Starbursts are magical, aren’t they?
We’ve all seen them in landscape photographs. And many of you reading this likely understand the concepts behind creating these aesthetically pleasing additions to our landscape images.
But, for those of you wondering, “how do I do that,” well, keep reading because we’re going to tell you how they can be achieved with just a few simple steps.
What exactly are starbursts (or, sunbursts), though? Technically speaking, they are lens flare from the sun’s rays that are shaped into a starburst pattern.
We teach, this technique on a number of Backcountry Journeys tours. If you’ve traveled with us to places like Bryce Canyon, Mesa Arch, and/or Grand Teton, we have sunrise and sunset shots that lend themselves nicely to this technique. But, you certainly don’t need to be on a trip with us, or at these listed locations to do this.
The following are quick and simple steps to follow in order to create starbursts:
Use Your Wide Angle Lens
You’ll get more of an impact with a wide-angle lens than with a telephoto. This will more than likely be a step you don’t need to think about because you’ll naturally be utilizing a wider angle lens when photographing landscapes (this is not to say that you can’t create a starburst in a non-landscape composition, because you can).
Aperture
Use a high F-stop number, such as F/16 – F/22. This will allow more rays of the sun to refract through the smaller opening. Again, you might be there already when sizing up your landscape, but be sure to get into this range for the best effect.
Pinpoint the Lightsource
Capture that sun just as it is rising along the horizon. Or, utilize a tree and its leaves.
Or, some sort of object. Perhaps a natural sandstone arch, for example. Along this line of thought, the burst will probably be best if you can frame it near dark objects.
Clear Air
Haze or clouds will greatly reduce the burst effect. That being said, if there are broken clouds in front of your sun, maybe see if waiting until the sun gets into a pocket between the clouds will work. This way the clouds can be your “object” from the previous step.
Watch Your Exposure
Start by underexposing by something like two stops. As with everything, check your images as you shoot, and if you shoot with your histogram (something you probably should be doing) monitor your shadows. Take care not to clip them so that you can recover them later, in Lightroom, during post-processing.
Flare Spots
Try to get these pesky things out of your otherwise beautiful image by changing the angle on your composition, if you can. If you just can’t make it work, simply inform anyone who asks that you left them in there on purpose. Ha Ha!

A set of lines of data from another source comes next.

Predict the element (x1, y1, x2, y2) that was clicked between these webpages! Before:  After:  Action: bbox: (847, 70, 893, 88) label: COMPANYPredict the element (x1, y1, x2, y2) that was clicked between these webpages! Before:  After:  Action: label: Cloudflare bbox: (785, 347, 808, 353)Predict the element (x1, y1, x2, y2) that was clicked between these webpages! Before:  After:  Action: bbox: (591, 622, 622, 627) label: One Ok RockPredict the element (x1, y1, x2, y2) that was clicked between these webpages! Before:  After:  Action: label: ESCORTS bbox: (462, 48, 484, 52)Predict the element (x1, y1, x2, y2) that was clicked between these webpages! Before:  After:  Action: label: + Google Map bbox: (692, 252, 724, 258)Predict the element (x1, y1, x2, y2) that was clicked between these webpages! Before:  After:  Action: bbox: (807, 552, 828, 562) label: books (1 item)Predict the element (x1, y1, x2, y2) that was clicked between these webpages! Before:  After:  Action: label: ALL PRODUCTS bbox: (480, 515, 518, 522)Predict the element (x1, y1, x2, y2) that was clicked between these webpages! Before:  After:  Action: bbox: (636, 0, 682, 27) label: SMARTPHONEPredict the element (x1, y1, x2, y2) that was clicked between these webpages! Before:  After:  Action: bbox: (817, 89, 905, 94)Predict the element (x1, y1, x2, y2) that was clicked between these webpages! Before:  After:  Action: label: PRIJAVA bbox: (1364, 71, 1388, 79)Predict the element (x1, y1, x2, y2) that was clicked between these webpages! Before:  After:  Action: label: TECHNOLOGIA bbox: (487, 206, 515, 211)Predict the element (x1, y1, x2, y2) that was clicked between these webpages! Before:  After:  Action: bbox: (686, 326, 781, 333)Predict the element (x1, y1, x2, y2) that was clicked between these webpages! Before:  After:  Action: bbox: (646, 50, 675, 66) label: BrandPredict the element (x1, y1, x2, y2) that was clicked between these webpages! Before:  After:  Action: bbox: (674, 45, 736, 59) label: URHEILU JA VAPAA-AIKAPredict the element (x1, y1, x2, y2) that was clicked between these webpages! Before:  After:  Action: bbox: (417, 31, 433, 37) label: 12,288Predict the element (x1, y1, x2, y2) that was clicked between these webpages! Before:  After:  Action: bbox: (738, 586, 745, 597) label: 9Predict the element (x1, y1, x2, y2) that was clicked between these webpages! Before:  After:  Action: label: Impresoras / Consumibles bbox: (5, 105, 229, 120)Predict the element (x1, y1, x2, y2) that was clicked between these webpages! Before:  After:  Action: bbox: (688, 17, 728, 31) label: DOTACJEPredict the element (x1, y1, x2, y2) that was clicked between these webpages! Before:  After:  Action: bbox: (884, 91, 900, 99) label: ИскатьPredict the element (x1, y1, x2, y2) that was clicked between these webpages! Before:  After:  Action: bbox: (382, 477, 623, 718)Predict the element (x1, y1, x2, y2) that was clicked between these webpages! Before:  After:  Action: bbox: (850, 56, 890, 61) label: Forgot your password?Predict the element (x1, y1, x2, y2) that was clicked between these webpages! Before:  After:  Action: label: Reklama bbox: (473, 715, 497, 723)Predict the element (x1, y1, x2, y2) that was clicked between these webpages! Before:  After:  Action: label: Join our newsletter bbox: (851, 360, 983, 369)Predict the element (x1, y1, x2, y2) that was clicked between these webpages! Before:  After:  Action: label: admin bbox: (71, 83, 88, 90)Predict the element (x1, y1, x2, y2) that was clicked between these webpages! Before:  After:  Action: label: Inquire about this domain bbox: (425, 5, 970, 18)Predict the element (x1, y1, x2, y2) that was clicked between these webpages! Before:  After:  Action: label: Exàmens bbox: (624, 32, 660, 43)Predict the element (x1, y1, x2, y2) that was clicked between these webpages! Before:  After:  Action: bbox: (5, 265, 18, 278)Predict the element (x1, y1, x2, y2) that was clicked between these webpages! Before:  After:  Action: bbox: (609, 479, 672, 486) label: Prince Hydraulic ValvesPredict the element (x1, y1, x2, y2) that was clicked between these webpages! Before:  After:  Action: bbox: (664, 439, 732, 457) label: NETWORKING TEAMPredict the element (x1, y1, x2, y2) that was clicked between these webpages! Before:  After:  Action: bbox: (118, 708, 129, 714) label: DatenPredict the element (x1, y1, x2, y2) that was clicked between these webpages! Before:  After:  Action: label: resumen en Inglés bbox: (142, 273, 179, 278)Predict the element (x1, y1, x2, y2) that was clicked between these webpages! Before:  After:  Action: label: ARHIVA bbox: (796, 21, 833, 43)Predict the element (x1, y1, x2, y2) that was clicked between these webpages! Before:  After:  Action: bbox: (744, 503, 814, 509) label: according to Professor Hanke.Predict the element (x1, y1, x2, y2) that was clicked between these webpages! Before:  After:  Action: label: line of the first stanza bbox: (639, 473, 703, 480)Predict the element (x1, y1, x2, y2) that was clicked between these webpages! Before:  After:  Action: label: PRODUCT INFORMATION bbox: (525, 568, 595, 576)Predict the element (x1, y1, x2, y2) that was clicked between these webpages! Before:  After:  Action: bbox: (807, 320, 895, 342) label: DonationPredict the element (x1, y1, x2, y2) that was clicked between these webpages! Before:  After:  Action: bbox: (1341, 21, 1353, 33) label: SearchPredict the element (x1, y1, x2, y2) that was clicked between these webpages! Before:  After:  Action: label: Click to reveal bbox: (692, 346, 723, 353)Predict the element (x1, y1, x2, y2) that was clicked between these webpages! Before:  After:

A Little Extra on Star Points
The number of star points you’ll be able to achieve is determined by the number of aperture blades there are on your specific lens. So, lens to lens this can be different. Lenses typically will have between 5-9 blades.
Star points are created where your blades meet up. Because of the way the light reflects around the lens, you’ll also have rays that extend from the opposite of where each of your rays come out. So, for example, if your lens has an odd number of blades you’ll have an even number of star points. If you have five aperture blades, you’ll get 10 points. Six blades lead to six points, and seven blades will equal 14 points.